> _Dataset records_
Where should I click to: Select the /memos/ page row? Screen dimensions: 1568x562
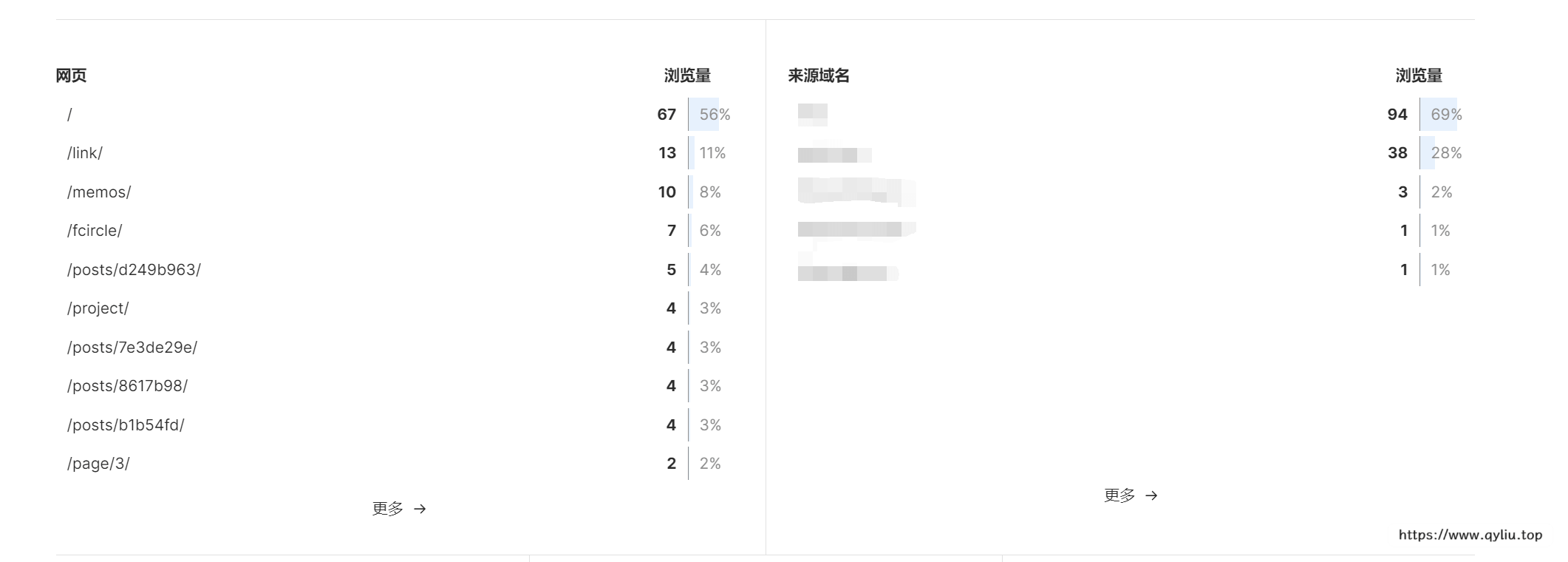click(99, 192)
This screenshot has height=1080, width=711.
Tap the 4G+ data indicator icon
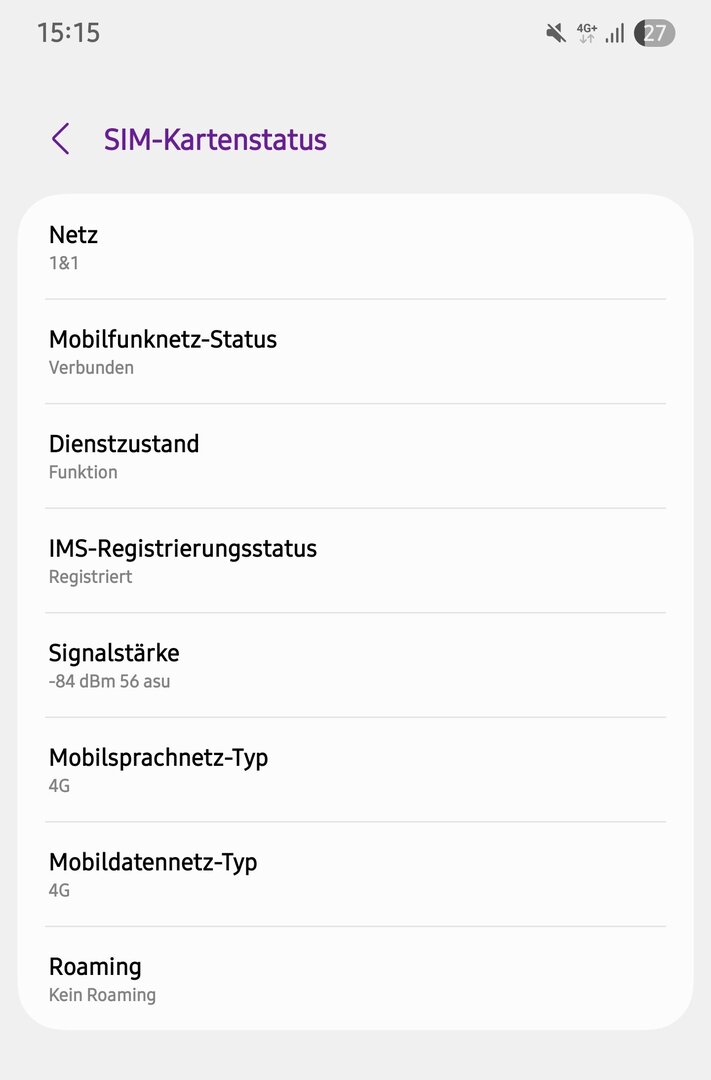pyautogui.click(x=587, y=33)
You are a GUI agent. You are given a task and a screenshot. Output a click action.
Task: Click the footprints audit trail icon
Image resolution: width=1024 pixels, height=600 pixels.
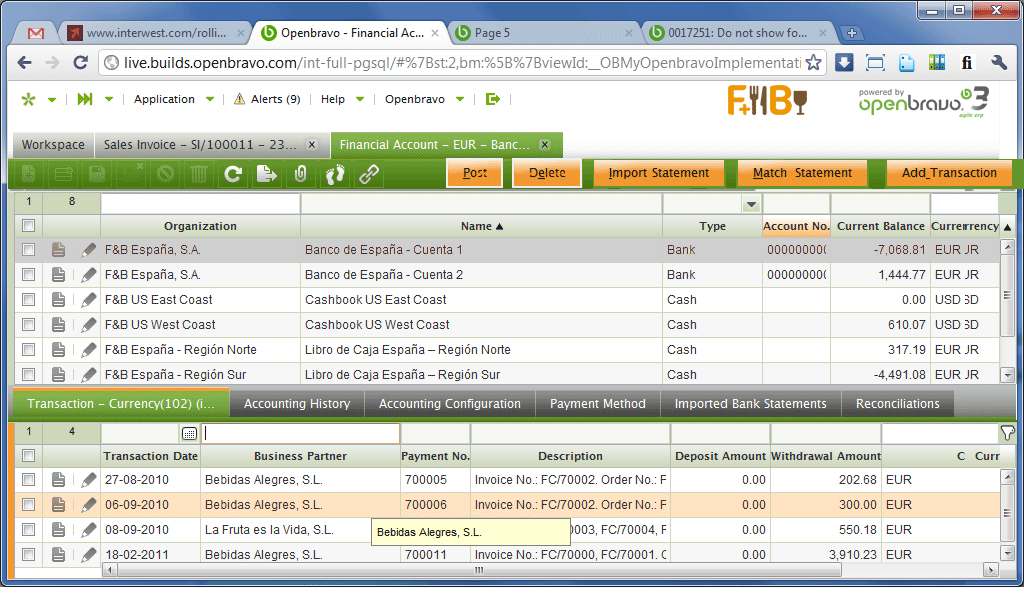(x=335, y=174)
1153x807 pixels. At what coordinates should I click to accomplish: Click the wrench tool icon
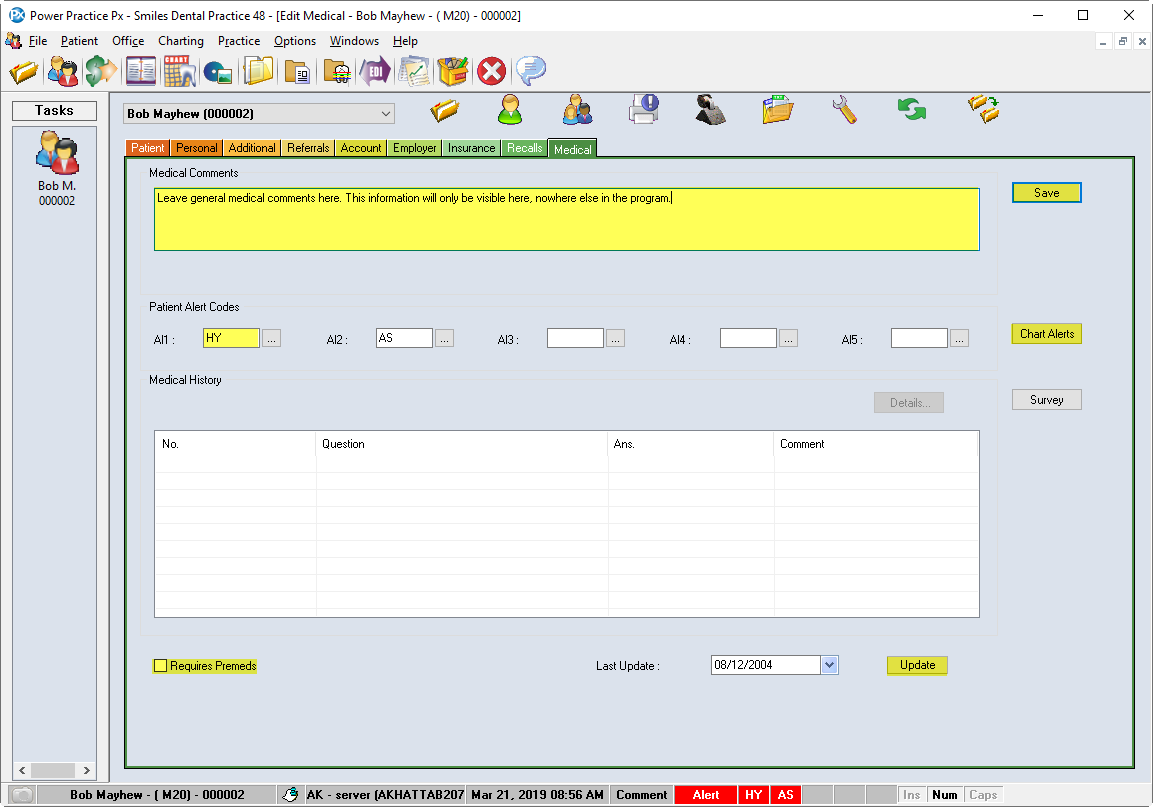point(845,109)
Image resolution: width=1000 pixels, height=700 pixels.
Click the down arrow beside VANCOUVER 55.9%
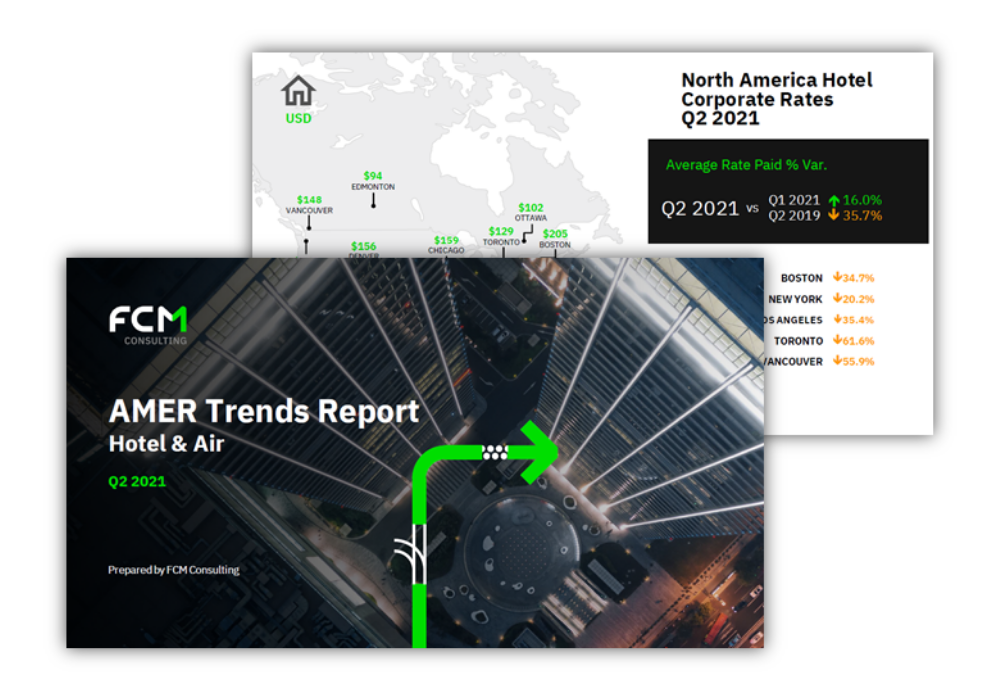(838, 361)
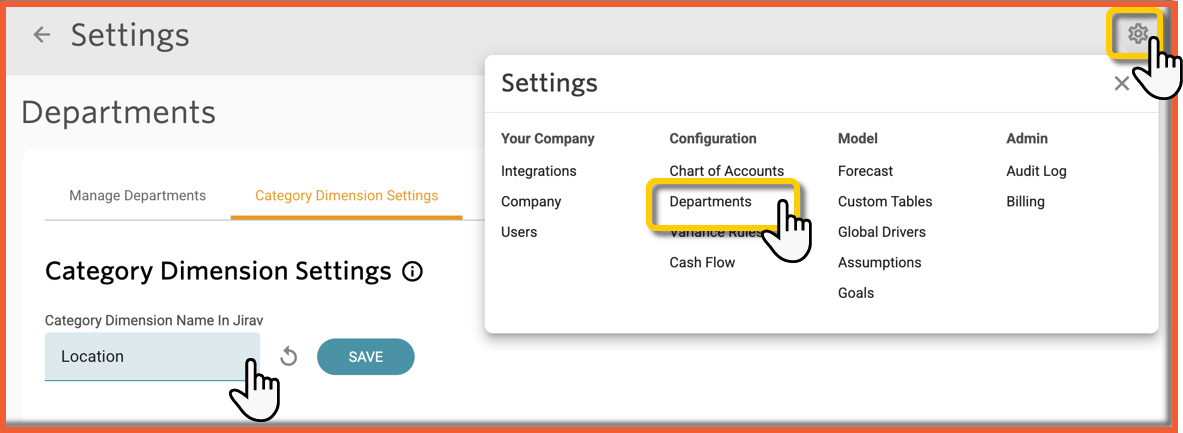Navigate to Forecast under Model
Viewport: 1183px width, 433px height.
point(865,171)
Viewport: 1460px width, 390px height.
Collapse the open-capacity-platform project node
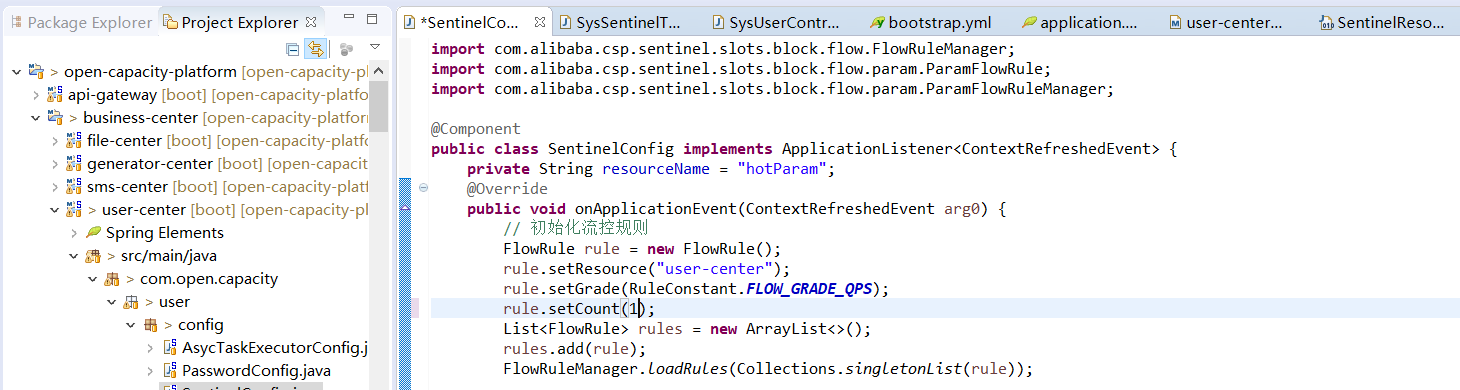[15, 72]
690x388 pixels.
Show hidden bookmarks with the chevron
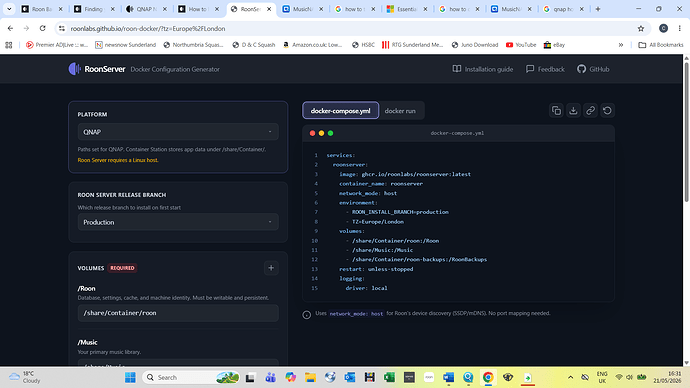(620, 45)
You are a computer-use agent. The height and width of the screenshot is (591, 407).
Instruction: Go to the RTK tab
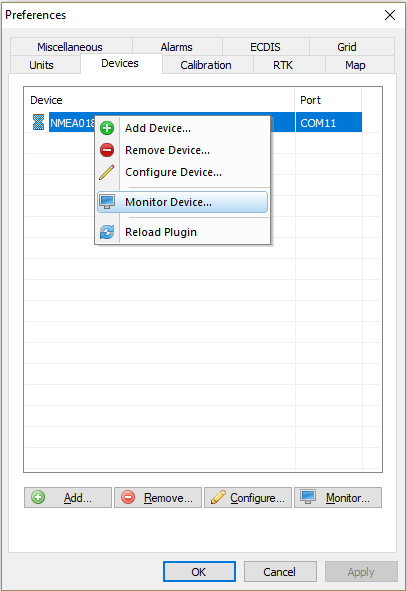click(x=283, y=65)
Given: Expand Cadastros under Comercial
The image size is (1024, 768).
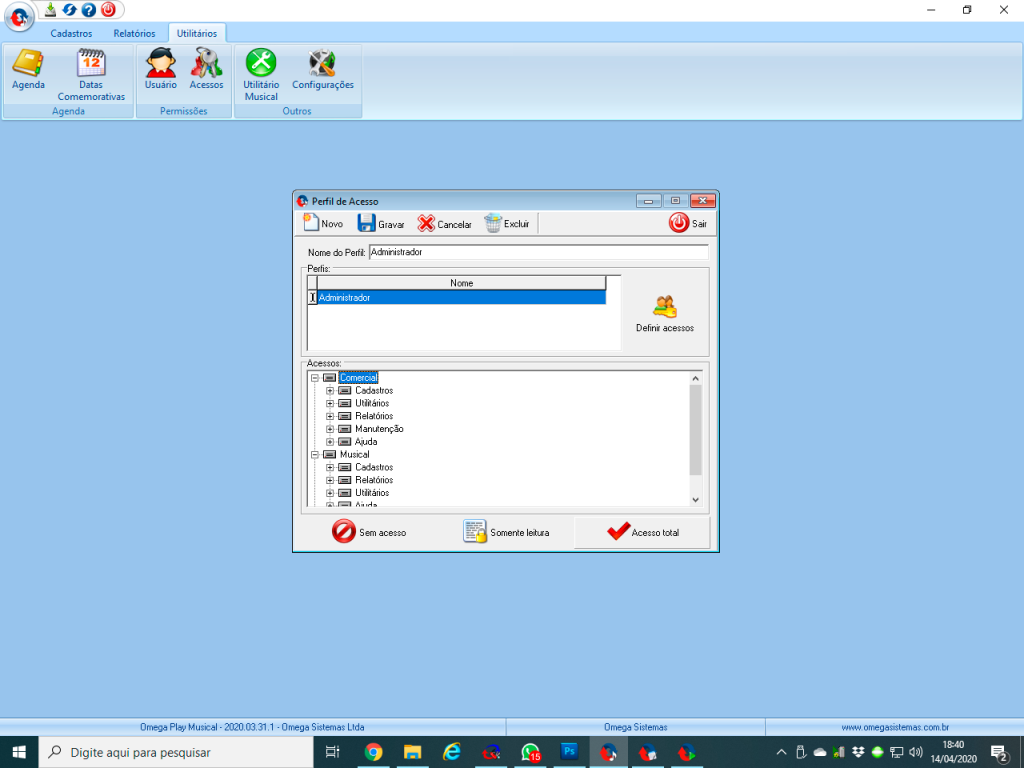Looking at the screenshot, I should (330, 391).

> _Your goal_
Search the listing for the word "agent" and return each line that holds it.

> _Response_
You are a GUI agent. You are given a task and a screenshot. Output a click action.
You are a computer-use agent. The height and width of the screenshot is (591, 407).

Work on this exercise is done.